One of the main points of the Affordable Care Act was to make sure that people with chronic conditions could not be discriminated against. For many, many years, people who had medical problems had difficulty getting insured, and if they could, policies could cost exorbitant amounts of money. This isn't because insurance companies were evil. It's because their business model forced them to individually rate plans. Someone who had a chronic condition would be much more expensive to care for, and a bad bet as a customer.

But the ACA forced plans to be sold with community ratings. No longer could insurance companies ask about your medical history before offering you a plan. They could only ask your age, if you smoke, where you live, and whether or not you wanted to insure just you, or your family.

As I've discussed before at the Incidental Economist, though, insurance companies are very, very good at what they do. These same rules apply to Medicare Advantage plans, and those plans have still sometimes managed to find ways to attract more healthy customers and dissuade less healthy ones.

A recent NEJM Perspective piece argues that this same thing might be going on under the ACA:

There is evidence, however, that insurers are resorting to other tactics to dissuade high-cost patients from enrolling. A formal complaint submitted to the Department of Health and Human Services (HHS) in May 2014 contended that Florida insurers offering plans through the new federal marketplace (exchange) had structured their drug formularies to discourage people with human immunodeficiency virus (HIV) infection from selecting their plans. These insurers categorized all HIV drugs, including generics, in the tier with the highest cost sharing.

The complaint alleges that insurance companies in some states are structuring their drug formularies in such a way as to discourage patients with HIV from signing up. There's no argument that patients with HIV can be expensive. Therefore, discouraging them as customers can be a financial plus. The authors of the NEJM piece performed a little experiment:

To explore the implications of this practice, we analyzed adverse tiering in 12 states using the federal marketplace: 6 states with insurers mentioned in the HHS complaint (Delaware, Florida, Louisiana, Michigan, South Carolina, and Utah) and the 6 most populous states without any of those insurers (Illinois, New Jersey, Ohio, Pennsylvania, Texas, and Virginia; for details, see the Supplementary Appendix, available with the full text of this article at NEJM.org). We examined the plans with the lowest, second-lowest, median, and highest premiums on the “silver” level in each state, analyzing formularies and benefit summaries to assess cost sharing for nucleoside reverse-transcriptase inhibitors (NRTIs), one of the most commonly prescribed classes of HIV medications. We chose this example because HIV is associated with high insurance costs, requires lifelong treatment, and is treated with an expensive and disease-specific class of medications. We defined adverse tiering as placement of all NRTIs in tiers with a coinsurance or copayment level of at least 30%. In estimating enrollees' average annual medication costs, we used the negotiated drug price paid by Humana, which makes its prices available online.

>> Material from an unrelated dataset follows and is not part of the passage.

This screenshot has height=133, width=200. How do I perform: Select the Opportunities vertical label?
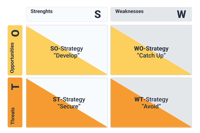pos(12,58)
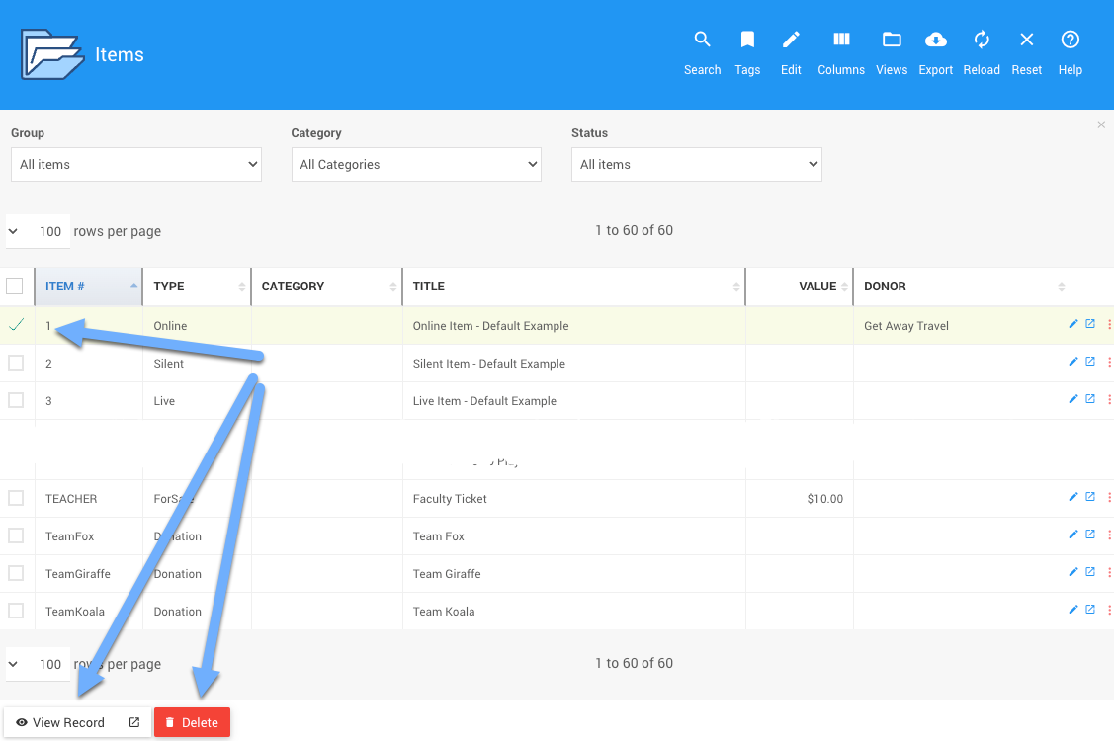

Basically, they looked at plans offered in the exchanges to see whether they made certain commonly used medications for HIV expensive for beneficiaries due to increased co-pays or co-insurance. They found that enrollees in adverse tiered plans had a yearly cost per drug that was almost $4900, versus about $1600 in non-adverse tiered plans. About half of the adverse tiered plans had a deductible that was drug specific, compared to fewer than 20% of other plans.

Bottom line, someone with HIV would pay more than $3000 a year in a adverse tiered plan versus another plan.

If you're an insurance company, it is good business to cover healthier people and have other companies cover sicker ones. If they can't individually rate, they may find other means try and preferentially attract and repel certain customers. Future regulations can help ensure this doesn't happen. Medicare D, for instance, designates some classes of drugs as "protected" and mandates that patients have access to them in all plans. Other options can be considered as well.

One of the most popular, and most successful, components of the ACA was to make health insurance and care more accessible to those with chronic conditions. We need to make sure that continues, policymakers may need to shore up holes that remain in the law.